Task prompt »
No record may be omitted; give all of them again exactly.

::::::::::

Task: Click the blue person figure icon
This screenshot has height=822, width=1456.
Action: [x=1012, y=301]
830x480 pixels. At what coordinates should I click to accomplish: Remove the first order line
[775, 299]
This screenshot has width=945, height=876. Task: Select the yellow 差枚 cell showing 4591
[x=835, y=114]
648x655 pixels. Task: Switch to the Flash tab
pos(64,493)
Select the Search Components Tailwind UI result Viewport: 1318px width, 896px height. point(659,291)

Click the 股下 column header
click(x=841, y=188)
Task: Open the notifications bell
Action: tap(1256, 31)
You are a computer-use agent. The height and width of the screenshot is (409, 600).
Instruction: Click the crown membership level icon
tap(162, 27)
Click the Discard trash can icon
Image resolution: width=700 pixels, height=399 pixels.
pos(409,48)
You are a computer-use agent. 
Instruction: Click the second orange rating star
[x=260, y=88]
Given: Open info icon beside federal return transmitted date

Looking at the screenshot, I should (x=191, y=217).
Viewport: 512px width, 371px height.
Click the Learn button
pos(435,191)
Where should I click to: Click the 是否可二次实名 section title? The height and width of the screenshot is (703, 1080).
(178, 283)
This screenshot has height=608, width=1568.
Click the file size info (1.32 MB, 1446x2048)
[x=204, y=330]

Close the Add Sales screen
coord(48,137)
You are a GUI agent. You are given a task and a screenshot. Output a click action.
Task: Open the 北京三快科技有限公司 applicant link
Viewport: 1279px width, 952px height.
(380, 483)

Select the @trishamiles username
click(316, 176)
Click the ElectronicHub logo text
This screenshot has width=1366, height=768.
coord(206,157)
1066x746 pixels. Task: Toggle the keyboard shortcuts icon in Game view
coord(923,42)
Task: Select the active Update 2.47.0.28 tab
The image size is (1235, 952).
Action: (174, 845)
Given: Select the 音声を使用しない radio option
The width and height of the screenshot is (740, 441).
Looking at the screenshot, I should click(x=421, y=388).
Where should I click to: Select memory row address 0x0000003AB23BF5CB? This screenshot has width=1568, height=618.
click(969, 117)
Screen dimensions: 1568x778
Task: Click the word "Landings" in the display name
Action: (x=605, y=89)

::::::::::

Solution »
Task: Click the blue person figure icon
This screenshot has height=822, width=1456.
Action: [x=1012, y=301]
830x480 pixels. At what coordinates should I click to accomplish: Remove the first order line
[775, 299]
This screenshot has width=945, height=876. Task: Select the yellow 差枚 cell showing 4591
[x=835, y=114]
648x655 pixels. Task: Switch to the Flash tab
pos(64,493)
Select the Search Components Tailwind UI result Viewport: 1318px width, 896px height. point(659,291)

Click the 股下 column header
click(x=841, y=188)
Task: Open the notifications bell
Action: tap(1256, 31)
You are a computer-use agent. The height and width of the screenshot is (409, 600).
Instruction: Click the crown membership level icon
tap(162, 27)
Click the Discard trash can icon
Image resolution: width=700 pixels, height=399 pixels.
pos(409,48)
You are a computer-use agent. 
Instruction: Click the second orange rating star
[x=260, y=88]
Given: Open info icon beside federal return transmitted date

Looking at the screenshot, I should (x=191, y=217).
Viewport: 512px width, 371px height.
Click the Learn button
pos(435,191)
Where should I click to: Click the 是否可二次实名 section title? The height and width of the screenshot is (703, 1080).
(178, 283)
This screenshot has height=608, width=1568.
Click the file size info (1.32 MB, 1446x2048)
[x=204, y=330]

Close the Add Sales screen
coord(48,137)
You are a GUI agent. You are given a task and a screenshot. Output a click action.
Task: Open the 北京三快科技有限公司 applicant link
Viewport: 1279px width, 952px height.
(380, 483)

Select the @trishamiles username
click(316, 176)
Click the ElectronicHub logo text
This screenshot has width=1366, height=768.
coord(206,157)
1066x746 pixels. Task: Toggle the keyboard shortcuts icon in Game view
coord(923,42)
Task: Select the active Update 2.47.0.28 tab
The image size is (1235, 952).
Action: (174, 845)
Given: Select the 音声を使用しない radio option
The width and height of the screenshot is (740, 441).
Looking at the screenshot, I should click(x=421, y=388).
Where should I click to: Select memory row address 0x0000003AB23BF5CB? This screenshot has width=1568, height=618.
click(969, 117)
Screen dimensions: 1568x778
Task: Click the word "Landings" in the display name
Action: (x=605, y=89)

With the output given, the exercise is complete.